- [Aim of the exercise] Pick out and copy every line below that has the word "node".

- [Excerpted records]

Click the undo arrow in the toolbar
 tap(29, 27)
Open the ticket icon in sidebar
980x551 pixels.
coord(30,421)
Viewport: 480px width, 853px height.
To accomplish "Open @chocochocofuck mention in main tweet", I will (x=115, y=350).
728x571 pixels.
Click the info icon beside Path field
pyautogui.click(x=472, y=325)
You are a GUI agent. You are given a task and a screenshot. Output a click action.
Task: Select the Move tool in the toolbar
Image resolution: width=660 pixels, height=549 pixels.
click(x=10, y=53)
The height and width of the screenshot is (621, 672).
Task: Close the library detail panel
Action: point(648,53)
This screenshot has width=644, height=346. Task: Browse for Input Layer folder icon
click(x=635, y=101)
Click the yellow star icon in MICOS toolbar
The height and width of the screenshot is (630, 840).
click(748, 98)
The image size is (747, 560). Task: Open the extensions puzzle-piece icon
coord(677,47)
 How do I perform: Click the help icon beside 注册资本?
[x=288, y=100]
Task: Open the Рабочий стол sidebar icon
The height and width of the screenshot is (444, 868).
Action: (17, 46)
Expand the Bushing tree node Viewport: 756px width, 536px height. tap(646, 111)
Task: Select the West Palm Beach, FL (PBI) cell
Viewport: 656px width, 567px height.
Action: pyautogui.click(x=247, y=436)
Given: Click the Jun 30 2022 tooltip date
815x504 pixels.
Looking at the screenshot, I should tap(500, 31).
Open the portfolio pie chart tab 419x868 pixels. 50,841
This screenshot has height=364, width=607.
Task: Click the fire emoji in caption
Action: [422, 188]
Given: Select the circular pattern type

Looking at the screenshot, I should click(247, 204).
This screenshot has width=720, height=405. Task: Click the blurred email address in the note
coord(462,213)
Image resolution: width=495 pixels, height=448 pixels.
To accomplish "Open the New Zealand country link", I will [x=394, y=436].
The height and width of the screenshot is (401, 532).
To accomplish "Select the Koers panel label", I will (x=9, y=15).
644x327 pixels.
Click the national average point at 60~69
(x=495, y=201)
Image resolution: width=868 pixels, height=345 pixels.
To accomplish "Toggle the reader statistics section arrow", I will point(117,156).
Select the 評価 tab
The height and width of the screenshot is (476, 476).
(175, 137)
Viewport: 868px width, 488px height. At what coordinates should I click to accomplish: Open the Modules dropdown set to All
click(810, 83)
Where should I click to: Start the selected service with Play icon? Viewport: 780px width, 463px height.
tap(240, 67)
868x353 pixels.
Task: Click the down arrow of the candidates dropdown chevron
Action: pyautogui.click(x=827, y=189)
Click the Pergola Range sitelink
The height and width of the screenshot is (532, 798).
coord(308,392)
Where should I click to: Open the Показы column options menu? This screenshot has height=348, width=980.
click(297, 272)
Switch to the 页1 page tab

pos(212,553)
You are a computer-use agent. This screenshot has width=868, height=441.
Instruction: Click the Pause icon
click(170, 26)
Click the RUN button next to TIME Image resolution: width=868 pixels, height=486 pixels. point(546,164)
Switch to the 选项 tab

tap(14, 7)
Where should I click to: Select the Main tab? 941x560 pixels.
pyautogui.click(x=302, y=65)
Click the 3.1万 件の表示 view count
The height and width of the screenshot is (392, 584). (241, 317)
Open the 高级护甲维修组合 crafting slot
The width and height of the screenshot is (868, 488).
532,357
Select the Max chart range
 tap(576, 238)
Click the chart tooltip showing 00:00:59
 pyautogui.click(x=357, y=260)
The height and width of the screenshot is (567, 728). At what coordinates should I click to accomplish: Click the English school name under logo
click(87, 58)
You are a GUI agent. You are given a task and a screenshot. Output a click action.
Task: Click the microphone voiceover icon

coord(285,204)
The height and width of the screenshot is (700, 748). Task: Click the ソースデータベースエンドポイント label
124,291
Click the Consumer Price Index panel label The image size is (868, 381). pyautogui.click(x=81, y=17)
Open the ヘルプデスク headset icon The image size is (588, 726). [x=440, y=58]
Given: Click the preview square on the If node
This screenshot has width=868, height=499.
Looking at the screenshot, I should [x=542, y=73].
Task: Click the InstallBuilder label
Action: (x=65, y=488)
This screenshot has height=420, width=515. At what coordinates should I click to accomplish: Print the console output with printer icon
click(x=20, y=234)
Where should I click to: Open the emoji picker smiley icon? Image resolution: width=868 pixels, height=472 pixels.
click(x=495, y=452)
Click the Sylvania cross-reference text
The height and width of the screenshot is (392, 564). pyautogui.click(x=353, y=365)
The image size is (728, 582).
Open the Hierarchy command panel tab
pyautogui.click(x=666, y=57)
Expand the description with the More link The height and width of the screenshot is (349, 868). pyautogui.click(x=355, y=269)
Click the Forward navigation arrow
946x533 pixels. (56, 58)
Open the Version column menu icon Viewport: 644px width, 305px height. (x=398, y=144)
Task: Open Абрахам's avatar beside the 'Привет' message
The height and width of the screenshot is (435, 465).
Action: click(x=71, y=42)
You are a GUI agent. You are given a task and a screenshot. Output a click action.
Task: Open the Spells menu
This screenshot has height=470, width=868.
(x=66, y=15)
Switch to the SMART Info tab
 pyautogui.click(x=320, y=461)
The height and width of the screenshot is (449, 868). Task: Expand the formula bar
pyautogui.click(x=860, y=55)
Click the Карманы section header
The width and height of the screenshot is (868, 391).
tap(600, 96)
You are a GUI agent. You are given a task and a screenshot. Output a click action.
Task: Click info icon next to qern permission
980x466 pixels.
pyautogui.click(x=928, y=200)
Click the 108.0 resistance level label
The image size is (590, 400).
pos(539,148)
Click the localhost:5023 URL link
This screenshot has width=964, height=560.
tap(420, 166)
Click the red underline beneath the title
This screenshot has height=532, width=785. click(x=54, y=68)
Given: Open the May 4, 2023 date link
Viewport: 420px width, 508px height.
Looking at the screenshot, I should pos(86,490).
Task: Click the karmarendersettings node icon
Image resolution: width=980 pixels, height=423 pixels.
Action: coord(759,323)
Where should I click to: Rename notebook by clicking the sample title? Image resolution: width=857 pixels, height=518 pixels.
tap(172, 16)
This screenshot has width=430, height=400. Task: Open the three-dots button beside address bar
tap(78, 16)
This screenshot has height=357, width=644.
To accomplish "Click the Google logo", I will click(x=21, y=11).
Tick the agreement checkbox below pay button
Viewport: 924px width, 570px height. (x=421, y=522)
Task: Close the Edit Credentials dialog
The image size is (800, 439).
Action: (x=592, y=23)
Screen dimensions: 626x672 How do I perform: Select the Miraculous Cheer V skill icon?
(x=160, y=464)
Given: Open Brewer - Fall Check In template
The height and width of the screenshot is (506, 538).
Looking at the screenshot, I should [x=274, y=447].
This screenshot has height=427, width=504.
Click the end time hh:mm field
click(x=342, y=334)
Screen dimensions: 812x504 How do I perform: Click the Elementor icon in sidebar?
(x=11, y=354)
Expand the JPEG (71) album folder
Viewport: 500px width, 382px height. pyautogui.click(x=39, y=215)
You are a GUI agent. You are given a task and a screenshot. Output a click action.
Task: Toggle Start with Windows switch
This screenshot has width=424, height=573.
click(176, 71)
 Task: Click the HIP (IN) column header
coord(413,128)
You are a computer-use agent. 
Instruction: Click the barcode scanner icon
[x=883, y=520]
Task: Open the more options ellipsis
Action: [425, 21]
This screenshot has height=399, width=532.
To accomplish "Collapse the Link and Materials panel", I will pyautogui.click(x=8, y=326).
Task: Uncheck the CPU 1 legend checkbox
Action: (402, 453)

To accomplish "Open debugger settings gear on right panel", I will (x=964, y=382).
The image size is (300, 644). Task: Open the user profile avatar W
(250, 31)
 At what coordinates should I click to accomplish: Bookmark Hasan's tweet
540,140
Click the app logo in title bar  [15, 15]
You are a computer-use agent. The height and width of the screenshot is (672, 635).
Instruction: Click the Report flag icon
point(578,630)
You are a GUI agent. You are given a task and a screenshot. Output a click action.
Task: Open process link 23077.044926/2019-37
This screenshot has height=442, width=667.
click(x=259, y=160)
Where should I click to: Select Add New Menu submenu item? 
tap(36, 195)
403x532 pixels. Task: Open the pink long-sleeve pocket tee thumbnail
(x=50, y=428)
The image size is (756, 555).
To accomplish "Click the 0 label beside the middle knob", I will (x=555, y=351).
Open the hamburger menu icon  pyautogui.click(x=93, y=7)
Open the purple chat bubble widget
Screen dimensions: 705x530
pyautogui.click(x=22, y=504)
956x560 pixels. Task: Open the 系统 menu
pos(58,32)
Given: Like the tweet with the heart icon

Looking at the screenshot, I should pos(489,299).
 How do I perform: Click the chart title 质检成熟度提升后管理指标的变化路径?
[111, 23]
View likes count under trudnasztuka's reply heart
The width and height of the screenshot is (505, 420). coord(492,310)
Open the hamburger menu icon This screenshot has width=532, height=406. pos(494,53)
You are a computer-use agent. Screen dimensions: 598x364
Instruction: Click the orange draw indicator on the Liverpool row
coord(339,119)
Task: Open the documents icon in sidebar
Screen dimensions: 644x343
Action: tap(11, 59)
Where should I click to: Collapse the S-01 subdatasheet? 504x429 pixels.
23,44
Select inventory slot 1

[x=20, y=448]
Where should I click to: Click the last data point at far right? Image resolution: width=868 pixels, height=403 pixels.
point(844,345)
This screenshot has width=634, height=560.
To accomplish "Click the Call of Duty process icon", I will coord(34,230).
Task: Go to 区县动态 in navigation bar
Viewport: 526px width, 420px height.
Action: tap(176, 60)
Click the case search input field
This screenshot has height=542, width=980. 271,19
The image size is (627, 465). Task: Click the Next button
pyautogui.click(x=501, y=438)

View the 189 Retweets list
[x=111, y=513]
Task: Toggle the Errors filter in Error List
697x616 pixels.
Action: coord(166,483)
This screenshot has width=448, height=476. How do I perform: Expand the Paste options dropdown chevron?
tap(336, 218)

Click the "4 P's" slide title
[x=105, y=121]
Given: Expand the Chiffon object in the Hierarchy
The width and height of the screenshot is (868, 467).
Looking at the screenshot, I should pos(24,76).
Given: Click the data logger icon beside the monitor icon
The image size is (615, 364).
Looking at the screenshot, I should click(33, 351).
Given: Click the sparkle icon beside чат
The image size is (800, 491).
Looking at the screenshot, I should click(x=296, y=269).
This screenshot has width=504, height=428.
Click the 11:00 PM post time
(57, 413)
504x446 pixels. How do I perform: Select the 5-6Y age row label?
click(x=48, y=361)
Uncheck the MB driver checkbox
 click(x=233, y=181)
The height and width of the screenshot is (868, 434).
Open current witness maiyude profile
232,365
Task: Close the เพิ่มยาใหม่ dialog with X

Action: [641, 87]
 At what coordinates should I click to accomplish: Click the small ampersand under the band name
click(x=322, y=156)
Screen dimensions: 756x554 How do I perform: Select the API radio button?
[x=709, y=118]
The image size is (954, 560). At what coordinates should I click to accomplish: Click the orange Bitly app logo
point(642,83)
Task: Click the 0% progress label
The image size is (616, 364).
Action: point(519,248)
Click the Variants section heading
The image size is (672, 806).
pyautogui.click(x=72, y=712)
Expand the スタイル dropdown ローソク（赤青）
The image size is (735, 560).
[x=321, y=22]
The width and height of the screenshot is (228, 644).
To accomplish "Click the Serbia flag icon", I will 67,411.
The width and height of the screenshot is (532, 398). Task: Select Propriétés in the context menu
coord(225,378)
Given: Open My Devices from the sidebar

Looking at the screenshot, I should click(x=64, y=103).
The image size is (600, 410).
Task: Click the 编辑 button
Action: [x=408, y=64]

- [Answer for the task]
Expand the Bushing tree node Viewport: 756px width, 536px height. tap(646, 111)
Given: Click the preview square on the If node
Task: Click the karmarendersettings node icon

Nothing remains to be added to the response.